Qualitative comparison of four DNA metabarcode markers for species recovery sensitivity based on Hodophilus (fungi) sequence dataset
Vasilii Shapkin 1
Miroslav Caboň 1
Slavomir Adamčík 1
1 Institute of Botany, Plant Science and Biodiversity Centre, Slovak Academy of Sciences, Bratislava, Slovakia
High throughput next generation sequencing technologies allow identification of individual organisms in mixed environmental DNA (eDNA). To identify species-level molecular taxonomic operational units (MOTUs) of prokaryotes, well adopted and widely used is 16S nrDNA region. However, it is a big challenge to achieve the same quality of results for fungi, because the ITS nrDNA region as barcode shows high variation in length, secondary structure, nucleotide variation and representation.
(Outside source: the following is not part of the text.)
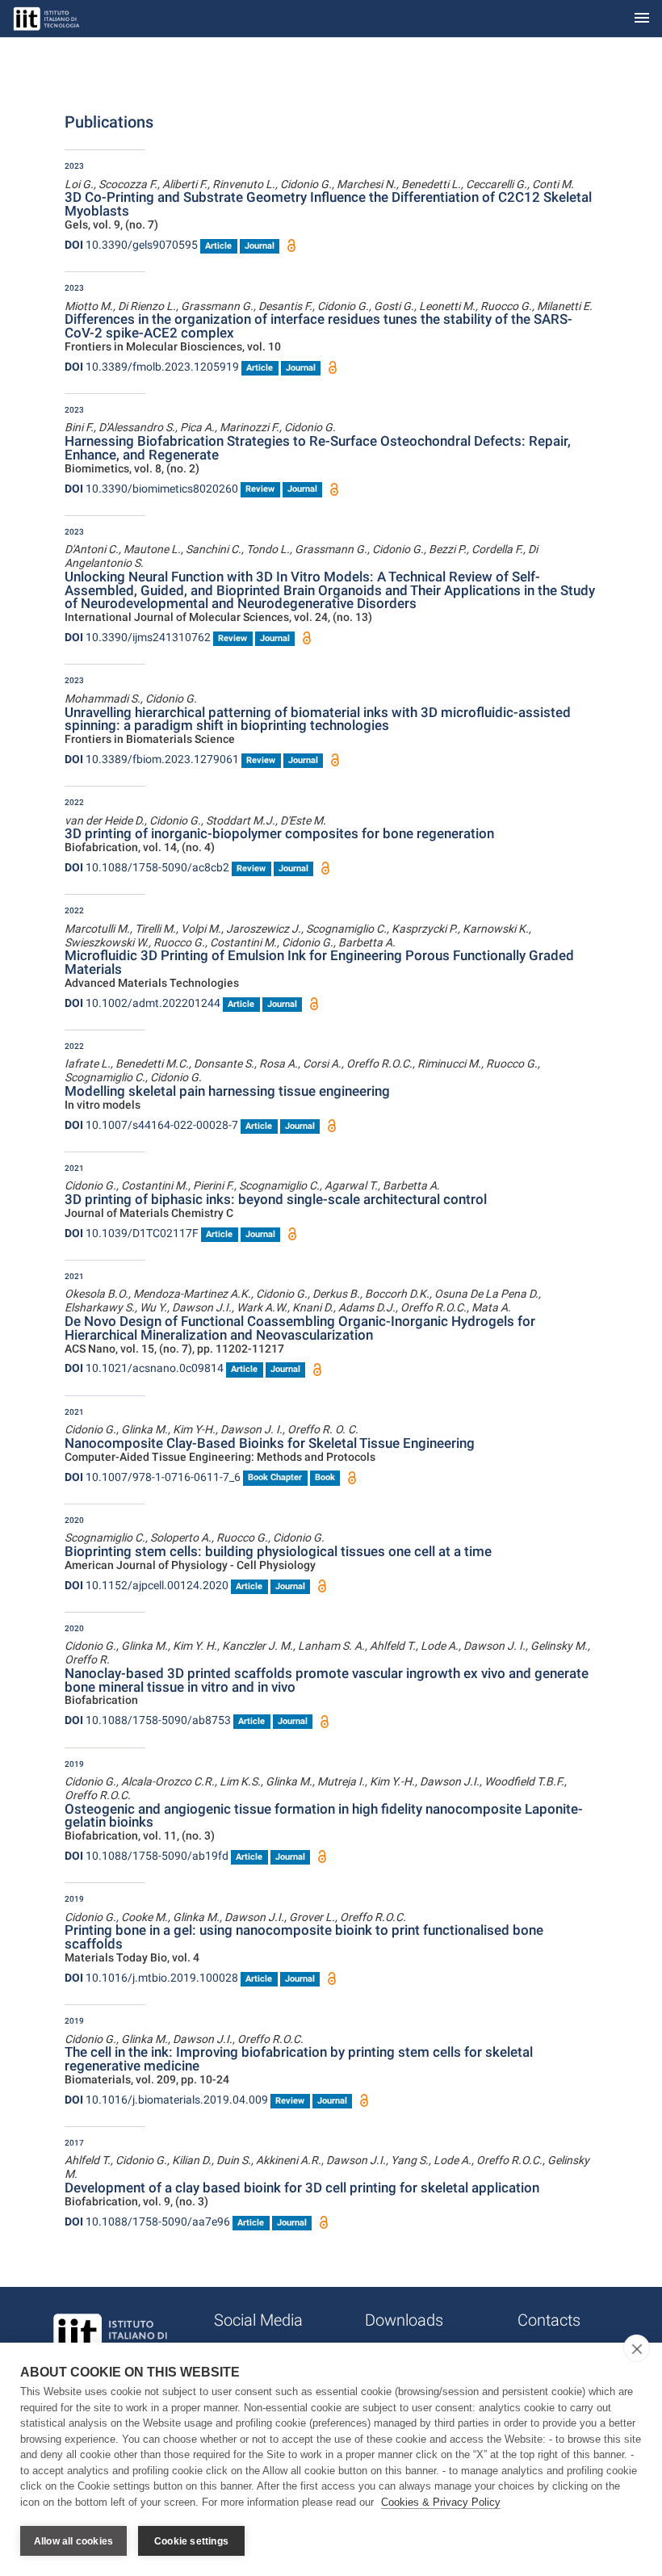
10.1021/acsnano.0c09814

To avoid difficulties connected with ITS MOTU clustering, some studies propose alternative DNA barcode regions. This study aims to test barcoding performance of the most frequently used ITS2 region alongside with less popular D1 and D2 regions of 28S nrDNA and rpb2 region. The source of data is a multilocus dataset generated by Sanger sequencing in the previous phylogenetic study. The total of 476 sequences trimmed to amplicon length representing 29 Hodophilus species are used. Among them, 163 are ITS, 113 D1, 113 D2 and 87 rpb2 amplicon sequences. Frequently used VSEARCH clustering algorithm at four different similarity thresholds (-99.5, -99, -98, -97%) is compared with results of the RAxML phylogenetic analysis. To evaluate the ability of the DNA metabarcode markers to recover MOTUs corresponding to the phylogenetically defined Hodophilus species two parameters have been selected: MOTU performance (MP) is proportion of MOTUs that correspond to one species; Species performance (SP) is proportion of species that correspond to one or more MOTUs. The F1 score is defined as the harmonic mean of the species and MOTU performances: F1=2×(MP×SP)/(MP+SP). The best species performance with ability to cluster all individual species in one or more MOTU clusters showed ITS2 at 99.5% and 99% similarity thresholds and rpb2 at 97.5%. The best MOTU performance of 77% positive identifications showed D2 and rpb2, both at 99% similarity thresholds. The best overall result (F1=0.85) was achieved using rpb2 marker gene sequences clustered with 99% similarity threshold.